If You Want To Make God Laugh…
….as they say, tell him your plans. As luck would have it, at exactly the six-month point arrived, so did a heap of new work, and shortly after, a considerably reduced heap of work. This has been a volatile economy for everyone, but especially self-employed people like myself. It’s one thing to lose a steady job, and another thing altogether to secure or lose several at a time, which is what can happen when the employers are jumpy, anxious clients in troubled economic times. The net result of all of this is that I find myself at the one-year point in a bit of a quandary, the point that Seth Godin would call The Dip . Is it time to push ahead, or quit while the quitting’s good? For me, the answer is simple. I don’t give up. I just don’t. But I could use some help.
I Don’t Want Your Money….
Although I’ve decided I need help to make the site profitable, there’s not a great business model here for seeking investors. The simple way to guarantee revenue from a site like this is to generate enough traffic and place enough ads that when all is said and done, you’ve simply replicated an annoying site like the Huffington Post, with 75% of the screen real estate devoted to ads, excruciating page load times, and content that ultimately feels like you’re watching the bleeding-heart liberal version of Fox News.

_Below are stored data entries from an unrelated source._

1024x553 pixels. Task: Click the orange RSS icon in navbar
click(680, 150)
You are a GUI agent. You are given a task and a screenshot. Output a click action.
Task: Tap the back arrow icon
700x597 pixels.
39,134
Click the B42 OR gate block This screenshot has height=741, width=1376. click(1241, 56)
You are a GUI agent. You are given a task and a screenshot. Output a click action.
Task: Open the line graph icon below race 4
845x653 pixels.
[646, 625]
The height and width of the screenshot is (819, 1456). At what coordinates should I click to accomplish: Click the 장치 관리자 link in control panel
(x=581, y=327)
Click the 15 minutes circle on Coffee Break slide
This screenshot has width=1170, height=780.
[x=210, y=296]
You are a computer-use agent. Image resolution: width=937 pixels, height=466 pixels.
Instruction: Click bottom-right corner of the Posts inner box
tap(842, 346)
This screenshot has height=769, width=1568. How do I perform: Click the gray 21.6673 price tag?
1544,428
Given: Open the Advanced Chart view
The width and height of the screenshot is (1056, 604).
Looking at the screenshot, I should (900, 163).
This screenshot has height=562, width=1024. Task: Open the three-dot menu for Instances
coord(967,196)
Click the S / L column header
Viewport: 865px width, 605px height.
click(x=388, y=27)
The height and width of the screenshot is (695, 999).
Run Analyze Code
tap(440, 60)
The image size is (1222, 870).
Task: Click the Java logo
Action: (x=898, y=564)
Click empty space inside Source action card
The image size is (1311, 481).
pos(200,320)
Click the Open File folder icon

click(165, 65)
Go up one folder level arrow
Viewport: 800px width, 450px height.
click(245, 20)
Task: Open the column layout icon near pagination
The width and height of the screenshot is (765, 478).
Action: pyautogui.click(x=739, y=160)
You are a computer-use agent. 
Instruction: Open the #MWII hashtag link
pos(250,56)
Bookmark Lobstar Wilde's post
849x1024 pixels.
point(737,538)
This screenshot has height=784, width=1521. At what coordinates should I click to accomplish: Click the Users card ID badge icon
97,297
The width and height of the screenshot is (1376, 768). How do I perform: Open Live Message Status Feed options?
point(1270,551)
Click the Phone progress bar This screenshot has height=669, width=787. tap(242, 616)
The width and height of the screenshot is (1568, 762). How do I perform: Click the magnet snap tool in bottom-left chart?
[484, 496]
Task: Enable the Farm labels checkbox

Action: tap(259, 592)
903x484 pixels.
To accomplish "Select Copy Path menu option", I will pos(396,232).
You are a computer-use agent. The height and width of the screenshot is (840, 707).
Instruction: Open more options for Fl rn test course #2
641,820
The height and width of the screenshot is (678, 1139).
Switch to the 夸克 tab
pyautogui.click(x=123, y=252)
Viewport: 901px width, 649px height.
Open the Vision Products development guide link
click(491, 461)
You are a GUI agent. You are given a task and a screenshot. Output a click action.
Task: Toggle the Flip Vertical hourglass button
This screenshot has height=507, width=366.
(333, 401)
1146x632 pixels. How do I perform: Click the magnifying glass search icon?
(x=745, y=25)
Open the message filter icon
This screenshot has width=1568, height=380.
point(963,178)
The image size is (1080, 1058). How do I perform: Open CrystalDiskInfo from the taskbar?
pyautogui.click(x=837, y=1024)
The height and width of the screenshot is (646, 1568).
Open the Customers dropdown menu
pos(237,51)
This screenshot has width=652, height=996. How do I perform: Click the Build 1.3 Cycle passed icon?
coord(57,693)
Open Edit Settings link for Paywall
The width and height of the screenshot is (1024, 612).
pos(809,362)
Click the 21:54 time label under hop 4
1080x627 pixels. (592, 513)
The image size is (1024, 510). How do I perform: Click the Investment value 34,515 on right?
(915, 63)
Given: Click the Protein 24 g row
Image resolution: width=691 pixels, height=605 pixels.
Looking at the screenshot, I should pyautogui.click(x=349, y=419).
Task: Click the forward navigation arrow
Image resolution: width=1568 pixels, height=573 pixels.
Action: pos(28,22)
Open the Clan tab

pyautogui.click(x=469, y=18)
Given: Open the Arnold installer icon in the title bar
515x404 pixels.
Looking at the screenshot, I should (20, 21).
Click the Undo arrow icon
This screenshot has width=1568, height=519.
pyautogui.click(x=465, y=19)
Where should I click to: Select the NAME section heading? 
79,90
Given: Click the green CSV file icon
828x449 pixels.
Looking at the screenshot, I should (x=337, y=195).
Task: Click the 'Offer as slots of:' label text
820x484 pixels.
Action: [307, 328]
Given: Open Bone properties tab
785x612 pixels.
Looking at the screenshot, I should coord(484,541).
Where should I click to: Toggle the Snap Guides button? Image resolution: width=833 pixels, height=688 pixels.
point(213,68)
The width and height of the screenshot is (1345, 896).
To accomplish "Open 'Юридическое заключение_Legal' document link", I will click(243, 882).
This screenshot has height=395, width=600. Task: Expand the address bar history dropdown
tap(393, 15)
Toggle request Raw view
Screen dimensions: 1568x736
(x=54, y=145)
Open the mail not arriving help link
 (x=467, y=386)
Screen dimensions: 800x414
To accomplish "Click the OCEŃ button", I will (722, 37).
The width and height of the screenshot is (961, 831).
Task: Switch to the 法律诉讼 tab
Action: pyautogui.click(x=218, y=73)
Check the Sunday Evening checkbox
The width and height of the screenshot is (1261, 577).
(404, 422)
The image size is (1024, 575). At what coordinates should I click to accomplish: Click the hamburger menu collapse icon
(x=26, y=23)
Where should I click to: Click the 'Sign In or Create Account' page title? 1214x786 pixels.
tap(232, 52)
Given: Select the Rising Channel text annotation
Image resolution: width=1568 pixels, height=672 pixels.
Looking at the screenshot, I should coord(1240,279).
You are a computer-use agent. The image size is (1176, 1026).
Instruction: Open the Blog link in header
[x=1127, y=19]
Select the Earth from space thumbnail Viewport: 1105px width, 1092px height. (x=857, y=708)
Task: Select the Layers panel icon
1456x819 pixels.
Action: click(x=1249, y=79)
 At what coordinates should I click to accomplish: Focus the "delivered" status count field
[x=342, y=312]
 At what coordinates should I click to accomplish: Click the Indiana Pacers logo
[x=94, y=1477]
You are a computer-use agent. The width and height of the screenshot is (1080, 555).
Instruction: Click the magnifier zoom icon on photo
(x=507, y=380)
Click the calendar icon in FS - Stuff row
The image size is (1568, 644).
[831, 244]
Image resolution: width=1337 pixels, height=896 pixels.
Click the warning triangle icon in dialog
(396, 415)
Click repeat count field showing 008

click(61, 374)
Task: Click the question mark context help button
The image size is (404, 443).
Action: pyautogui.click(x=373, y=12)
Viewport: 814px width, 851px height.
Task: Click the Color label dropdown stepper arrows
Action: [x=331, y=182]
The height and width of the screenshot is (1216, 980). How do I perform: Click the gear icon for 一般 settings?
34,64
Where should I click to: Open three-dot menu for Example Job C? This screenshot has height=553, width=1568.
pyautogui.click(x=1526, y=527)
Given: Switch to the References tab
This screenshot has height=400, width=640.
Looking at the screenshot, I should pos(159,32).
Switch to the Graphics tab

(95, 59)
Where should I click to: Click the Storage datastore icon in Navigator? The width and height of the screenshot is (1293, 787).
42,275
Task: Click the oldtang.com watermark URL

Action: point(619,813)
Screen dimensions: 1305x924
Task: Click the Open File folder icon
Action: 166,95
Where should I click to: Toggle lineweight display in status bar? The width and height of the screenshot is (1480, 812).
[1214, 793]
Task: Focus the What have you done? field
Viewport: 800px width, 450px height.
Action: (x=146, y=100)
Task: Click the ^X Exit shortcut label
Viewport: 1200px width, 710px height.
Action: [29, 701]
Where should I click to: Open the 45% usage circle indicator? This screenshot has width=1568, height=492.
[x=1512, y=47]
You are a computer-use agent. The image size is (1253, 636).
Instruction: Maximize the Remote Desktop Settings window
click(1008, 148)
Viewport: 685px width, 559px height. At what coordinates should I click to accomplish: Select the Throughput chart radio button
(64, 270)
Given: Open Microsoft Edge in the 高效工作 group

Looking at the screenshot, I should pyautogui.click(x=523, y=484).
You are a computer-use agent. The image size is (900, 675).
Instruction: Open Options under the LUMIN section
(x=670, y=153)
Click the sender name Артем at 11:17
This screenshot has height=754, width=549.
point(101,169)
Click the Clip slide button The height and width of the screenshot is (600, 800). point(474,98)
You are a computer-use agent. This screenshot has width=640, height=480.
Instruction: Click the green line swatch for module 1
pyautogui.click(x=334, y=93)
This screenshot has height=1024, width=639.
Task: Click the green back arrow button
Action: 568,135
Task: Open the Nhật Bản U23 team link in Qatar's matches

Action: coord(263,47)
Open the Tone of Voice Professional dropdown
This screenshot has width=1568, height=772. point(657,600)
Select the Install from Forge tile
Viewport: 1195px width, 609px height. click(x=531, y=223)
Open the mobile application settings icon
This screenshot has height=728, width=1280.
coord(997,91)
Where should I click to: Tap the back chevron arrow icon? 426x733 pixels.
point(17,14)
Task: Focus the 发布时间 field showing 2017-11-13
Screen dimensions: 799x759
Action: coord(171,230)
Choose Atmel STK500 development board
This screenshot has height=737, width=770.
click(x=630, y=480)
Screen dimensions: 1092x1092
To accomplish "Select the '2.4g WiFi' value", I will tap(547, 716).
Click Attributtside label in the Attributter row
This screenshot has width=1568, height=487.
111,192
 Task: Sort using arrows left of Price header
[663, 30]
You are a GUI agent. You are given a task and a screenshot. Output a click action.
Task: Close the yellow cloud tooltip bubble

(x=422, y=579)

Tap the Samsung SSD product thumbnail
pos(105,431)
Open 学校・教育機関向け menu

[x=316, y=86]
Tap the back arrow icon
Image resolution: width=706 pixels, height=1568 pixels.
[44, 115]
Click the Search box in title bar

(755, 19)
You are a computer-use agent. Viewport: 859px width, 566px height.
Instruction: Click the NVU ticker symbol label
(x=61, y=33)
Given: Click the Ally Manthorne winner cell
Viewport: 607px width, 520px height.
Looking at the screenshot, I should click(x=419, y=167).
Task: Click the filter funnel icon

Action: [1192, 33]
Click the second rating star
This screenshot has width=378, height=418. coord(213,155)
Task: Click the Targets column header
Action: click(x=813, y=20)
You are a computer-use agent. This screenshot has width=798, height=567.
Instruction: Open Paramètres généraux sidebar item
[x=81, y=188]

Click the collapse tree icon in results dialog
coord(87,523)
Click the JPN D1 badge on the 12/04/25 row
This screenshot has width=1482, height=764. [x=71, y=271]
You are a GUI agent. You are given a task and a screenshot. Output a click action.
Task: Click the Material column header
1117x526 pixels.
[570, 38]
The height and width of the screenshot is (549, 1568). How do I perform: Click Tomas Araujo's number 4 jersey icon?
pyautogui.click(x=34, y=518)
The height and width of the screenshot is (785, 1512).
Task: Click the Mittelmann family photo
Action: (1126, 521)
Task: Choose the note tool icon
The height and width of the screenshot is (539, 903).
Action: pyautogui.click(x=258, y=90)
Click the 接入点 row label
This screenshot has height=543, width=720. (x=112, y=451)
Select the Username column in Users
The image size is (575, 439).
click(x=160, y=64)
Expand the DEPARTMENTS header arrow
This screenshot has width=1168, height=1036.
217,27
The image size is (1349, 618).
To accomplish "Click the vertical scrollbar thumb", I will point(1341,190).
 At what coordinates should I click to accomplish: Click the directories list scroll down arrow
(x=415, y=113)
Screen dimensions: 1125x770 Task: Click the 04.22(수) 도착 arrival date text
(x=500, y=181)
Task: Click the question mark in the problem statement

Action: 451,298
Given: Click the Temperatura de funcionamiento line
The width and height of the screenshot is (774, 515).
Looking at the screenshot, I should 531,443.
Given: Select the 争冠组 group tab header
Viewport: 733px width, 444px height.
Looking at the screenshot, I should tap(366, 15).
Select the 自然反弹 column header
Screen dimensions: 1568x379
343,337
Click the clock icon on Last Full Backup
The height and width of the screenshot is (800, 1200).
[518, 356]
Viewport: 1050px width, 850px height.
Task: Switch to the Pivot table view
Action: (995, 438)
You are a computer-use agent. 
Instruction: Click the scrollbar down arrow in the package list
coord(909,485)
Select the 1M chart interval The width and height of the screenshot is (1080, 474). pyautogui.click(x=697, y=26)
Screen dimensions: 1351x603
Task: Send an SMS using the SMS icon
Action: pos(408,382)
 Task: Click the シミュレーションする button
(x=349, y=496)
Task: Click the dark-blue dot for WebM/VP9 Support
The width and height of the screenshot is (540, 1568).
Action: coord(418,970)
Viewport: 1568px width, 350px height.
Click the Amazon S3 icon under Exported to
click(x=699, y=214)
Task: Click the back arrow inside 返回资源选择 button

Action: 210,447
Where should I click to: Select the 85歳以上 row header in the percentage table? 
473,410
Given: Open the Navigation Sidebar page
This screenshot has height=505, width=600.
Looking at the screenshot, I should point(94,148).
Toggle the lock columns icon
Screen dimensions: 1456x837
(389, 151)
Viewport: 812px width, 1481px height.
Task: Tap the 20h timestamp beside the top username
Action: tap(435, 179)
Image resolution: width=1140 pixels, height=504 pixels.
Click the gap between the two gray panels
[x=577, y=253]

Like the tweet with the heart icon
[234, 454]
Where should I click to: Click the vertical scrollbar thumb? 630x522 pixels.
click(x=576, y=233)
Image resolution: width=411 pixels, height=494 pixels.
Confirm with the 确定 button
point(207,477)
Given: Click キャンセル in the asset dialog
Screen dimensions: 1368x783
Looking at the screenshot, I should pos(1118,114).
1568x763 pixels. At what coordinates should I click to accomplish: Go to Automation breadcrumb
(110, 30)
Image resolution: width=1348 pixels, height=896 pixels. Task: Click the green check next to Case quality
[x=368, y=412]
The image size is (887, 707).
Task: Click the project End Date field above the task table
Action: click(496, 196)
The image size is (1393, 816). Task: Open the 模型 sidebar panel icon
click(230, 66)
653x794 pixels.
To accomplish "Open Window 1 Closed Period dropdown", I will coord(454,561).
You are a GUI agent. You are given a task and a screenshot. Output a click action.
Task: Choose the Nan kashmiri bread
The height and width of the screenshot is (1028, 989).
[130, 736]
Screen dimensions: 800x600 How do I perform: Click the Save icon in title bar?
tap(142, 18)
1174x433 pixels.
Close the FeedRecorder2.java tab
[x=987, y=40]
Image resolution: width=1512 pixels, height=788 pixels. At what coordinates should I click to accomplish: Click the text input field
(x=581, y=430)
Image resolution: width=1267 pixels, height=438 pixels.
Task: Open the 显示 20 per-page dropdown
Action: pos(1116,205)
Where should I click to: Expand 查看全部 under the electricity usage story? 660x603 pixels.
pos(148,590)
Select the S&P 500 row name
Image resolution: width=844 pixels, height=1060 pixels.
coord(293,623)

….But I Wouldn’t Mind Some Of It
That all being said, I don’t mind donations, especially birthday fund donations. Your money will be well-spent on either hosting or the main fuel required to run the site, a carefully balanced diet of chocolate, coffee, and actual food. In lean times, the site seems to run just fine on coffee alone. So consider a donation:
So What Do I Really Want?
I want help. If you’re a writer or business-minded person who enjoys the web and social networking, lets talk. I’d be especially happy to hook up with someone who likes to write about film & television or politics, or someone who would like to develop the business and marketing side of things so I could focus more on design and content. Or someone who can work on design and share the content load so I could exclusively focus on marketing and revenue generation. So let me reiterate in bulleted form what I’m looking for:
Are You….
- A writer who’d like to write about movies or politics?
- A business person who’d like to help develop a web site?
- A WordPress specialist who’d like to collaborate?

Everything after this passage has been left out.